Copy out all of the lines below exactly; the pictures do not belong in the copy.
——
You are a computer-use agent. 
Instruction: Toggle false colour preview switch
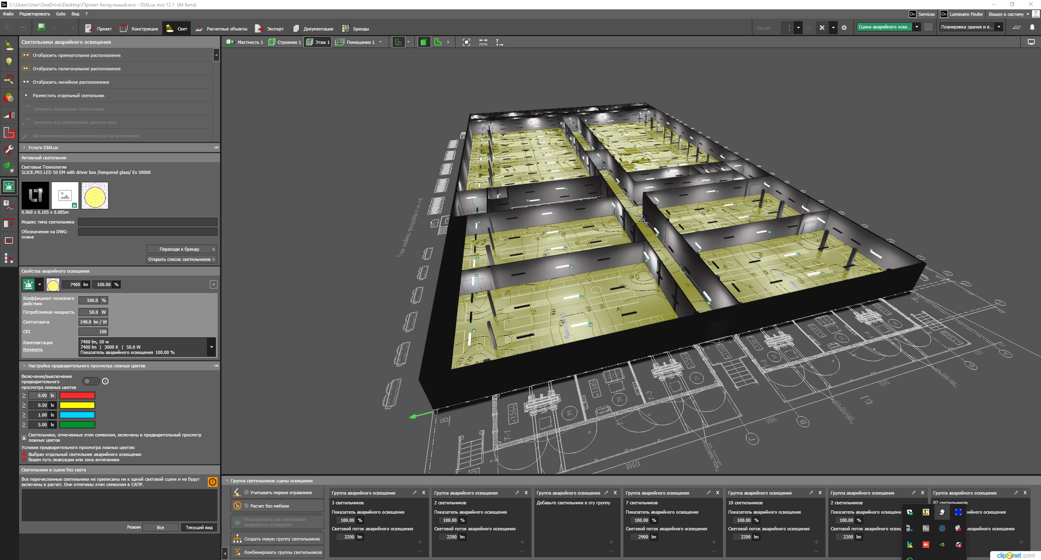pos(91,381)
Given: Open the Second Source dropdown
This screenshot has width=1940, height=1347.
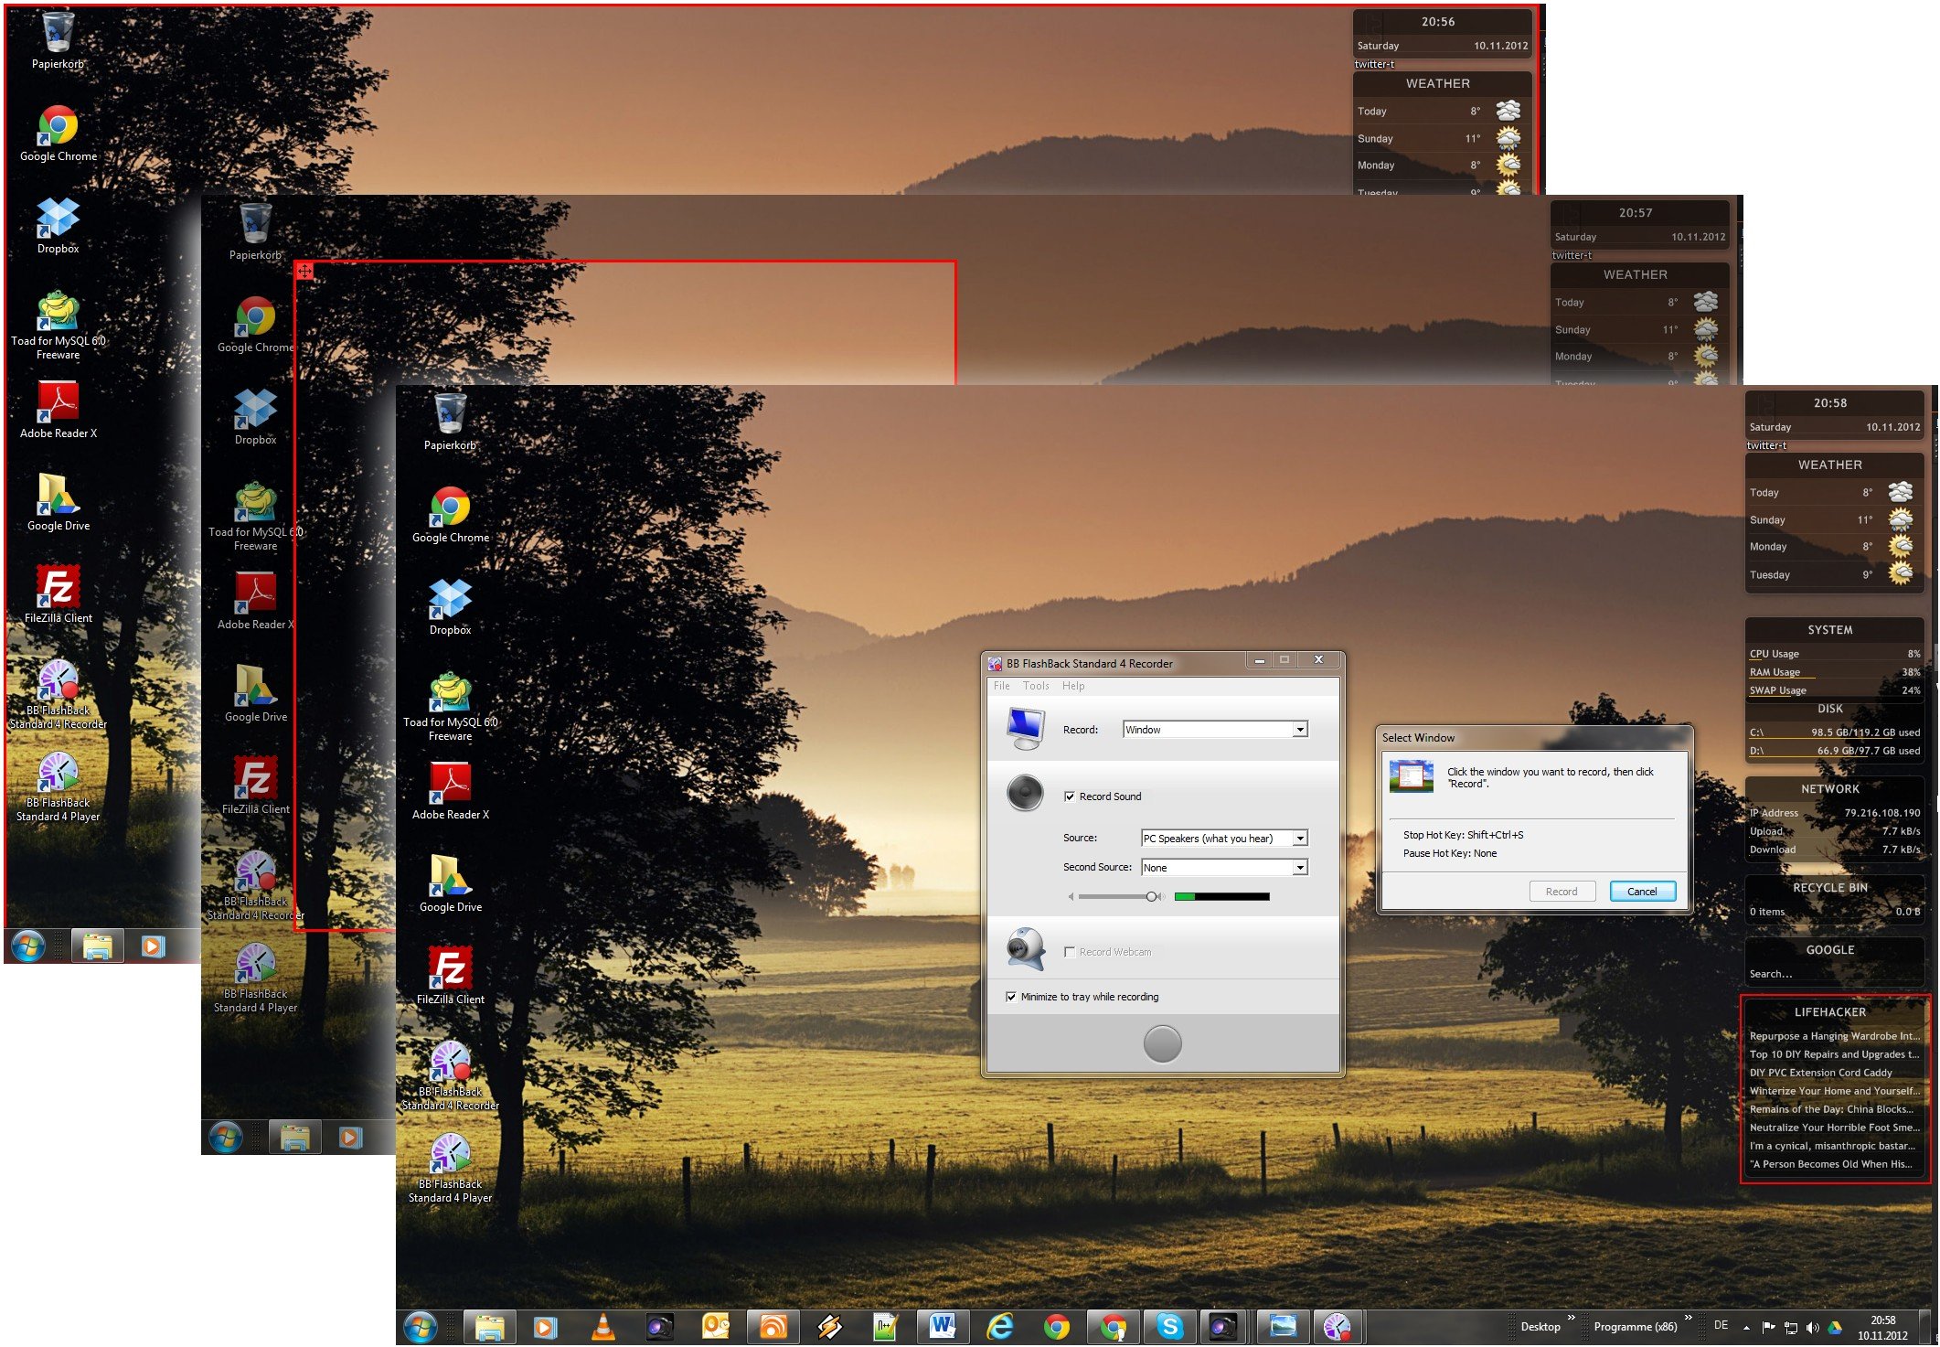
——
*Answer space*.
You are a computer-use agent. 
Instruction: Toggle false colour preview switch
pos(91,381)
Given: Open the Second Source dropdown
This screenshot has width=1940, height=1347.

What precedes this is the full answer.